Расцвету иранской миниатюры предшествует пора блестящего развития художественной литературы; она создала канву для позднейших иллюстраторов-миниатюристов. Иранская литература не так богата повествовательными мотивами, как яркостью красок, глубиной мысли, насыщенной образностью своей поэтической ткани. «Каждой строчкой, — говорит о ней Гёте, — ведет она нас через весь мир путем сравнений и поэтических образов, путем сопоставления и нагромождения близких предметов». Фердоуси, создатель эпической поэмы, воспевает героическое прошлое сассанидской поры, Омар Хайям, уже узнавший горечь сомнения, изверившийся во всем, равно как и Хафиз, поэт вина, крови, рубиновых уст, сохранили любовь к ярким краскам, красоте мира; многоопытный Саади, изведавший страсти, горести и злоключения, приходит к просветленному взгляду на· вещи. Азербайджанский поэт Низами, изведавший в жизни превратности судьбы, готов признать их обманчивой видимостью, и все же он поэтически воспел трогательную любовь Лейли и Меджнуна, страстную привязанность двух сердец, какой не знала далее античность. Поэты давали не только темы для позднейших иллюстраторов-миниатюристов. Все художественное восприятие мира, любовь к доблести и мудрая созерцательность роднят иранскую миниатюру с поэтическим строем великих произведений, созданных на персидском языке.
Истоки иранской миниатюры восходят еще к X–XI векам. В течение первых веков своего существования иранская миниатюра испытывала многообразные влияния Китая, Месопотамии и Сирии. Памятники XIII–XIV веков обнаруживают точки соприкосновения с сассанидской традицией. Довольно крепкие, крупные по размерам фигуры занимают всю плоскость листа, композиции несложны, немногофигурны. Иранская миниатюра приобретает вполне своеобразные черты и достигает полной зрелости в конце XIV — начале XV века. Эпоха Тимуридов (XV век) и Сефевидов (XIV–XVII века) была эпохой ее расцвета. Главными центрами иранской миниатюры стали Тавриз, Шираз, позднее Герат и Исфагань.

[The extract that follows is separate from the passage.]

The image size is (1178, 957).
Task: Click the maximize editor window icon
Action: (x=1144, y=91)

Позднее миниатюра подпала под западное влияние и потеряла свое своеобразие.
В иранской литературе выступают отдельные поэты, в иранской миниатюре также выделяются творческие индивидуальности художников. Одним из ранних мастеров является Остада Джунайда, автор иллюстраций поэмы «Кирмани» (1397), в которых, несмотря на некоторую сухость выполнения, уже складывается типично иранская композиция с мелкими фигурами.
Наиболее зрелым и знаменитым представителем иранской миниатюры в конце XV — начале XVI века был мастер Бехзад, глава гератской школы, автор миниатюр, украшающих «Бустан» Саади, и ряда портретов (145). Бехзад высоко ценился при жизни: иранский шах издал целый витиевато изложенный приказ, в котором восхваляется покорность живописца («за то, что тот повиновался своему покровителю, как повинуется перо руке пишущего»), и провозгласил его начальником шахской библиотеки. Современники восхваляли способность каждого волоска его кисти сообщать «жизнь безжизненным формам». Искусство Бехзада характеризует высший расцвет иранской миниатюры; его произведения отличаются свободной и смелой композицией, гибкостью линий, изобретательностью в рассказе.

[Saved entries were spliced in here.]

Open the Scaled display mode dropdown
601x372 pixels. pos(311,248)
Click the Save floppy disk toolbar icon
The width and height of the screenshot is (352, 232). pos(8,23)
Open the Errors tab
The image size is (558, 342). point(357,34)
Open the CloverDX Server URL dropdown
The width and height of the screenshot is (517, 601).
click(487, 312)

Учеником Бехзада был Касем Али, автор очаровательных миниатюр к «Хамсэ» Низами; прекрасный рассказчик, он несколько мелочнее и суше, чем его учитель. Еще сильнее сказались черты угасания в иранской миниатюре середины XVI века в произведениях Солтана Мохаммеда и Мохаммеда, более графических по своему характеру. Между всеми этими произведениями, подписанными отдельными иранскими мастерами или приписываемыми им, есть существенные различия. Но все же самое главное в иранской миниатюре — это то, что в пору ее расцвета в ней вырабатывается общий тип, особый художественный образ.
Иранские миниатюры в отличие от миниатюр византийских и западных средневековых почти не имеют отношения к религии. Коран украшался только богатыми заставками. Зато мастера обратили все свои силы на то, чтобы претворить в живописную форму исторические легенды и народные сказания. В миниатюрах XV века уже по самому их характеру и назначению не могли возникнуть эпические образы величественного характера. Созданные для украшения драгоценных и редких рукописей, таимых в богатых княжеских книгохранилищах, доступные для немногих, они несут на себе отпечаток изысканной, но несколько тепличной культуры.

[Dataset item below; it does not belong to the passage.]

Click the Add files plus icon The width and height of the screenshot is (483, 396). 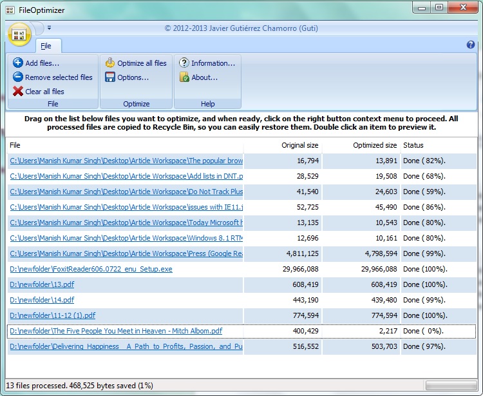18,63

Мир, каким он представлялся иранским миниатюристам, был богатый, манящий к себе, красочный и прекрасный мир, но все же они смотрели на него глазами томящихся в неволе пленников богатого княжеского дворца. Они расцвечивали его своим неутомимым воображением, но не сделали его предметом пристального изучения. Иранские художники изображали жаркие сражения, суетливые строительные работы, сценки из домашней жизни, школы, цырюльни, шумные попойки, купанье женщин в бассейне. Но сквозь все это многообразие тем проглядывает одна основная, любимая тема иранских мастеров: это образ прекрасного сада, роскошной лужайки, усеянной цветами, расстилающейся перед глазами зрителя, как пестрый и многоцветный ковер. К этому образу сада иранские мастера испытывали особенное тяготение. Он виден в миниатюре к «Шах-Намэ», где Ардашир въезжает во двор к Гюльнар (149). Мы находим его в миниатюре, изображающей встречу Хомай и Хомаюн, и в миниатюрах, изображающих беседу и поучения мистиков (150). В сценах охоты и звери и охотники в пестрых кафтанах похожи на яркие цветы, рассеянные на лужайке; кажется, что происходит не борьба, а люди беззаботно скачут на конях, звери весело резвятся. Даже пустыня, где умирает обезумевший Меджнун, сродни этим картинам сада.
Этот образ сада-рая был навеян впечатлениями от цветущей природы Ирана. Но в этом образе сада сказался и определенный строй мыслей, взгляд на мир как на красочное и прекрасное, но преходящее зрелище. Здесь отразилась мечта мусульман о райском блаженстве; только поэты и художники стремились вкусить и воплотить в искусстве это блаженство на земле, прежде чем смерть поглотит человека. Поэты Ирана сливают воедино свои красочные впечатления, они находят огромное богатство образных выражений, воспевая красоту осенних рдеющих деревьев, ароматного сада, лопнувших гранатов и развеянных по ветру листьев. Иранские миниатюристы сливают весь мир в игру красочных пятен: лужайка похожа на ковер, небо, усеянное звездами, похоже на лужайку, луна висит прозрачным топазом, облака извиваются змеями. Иранские миниатюристы обладали красочным видением, остротой цветового восприятия, которой могли бы позавидовать многие мастера нового времени.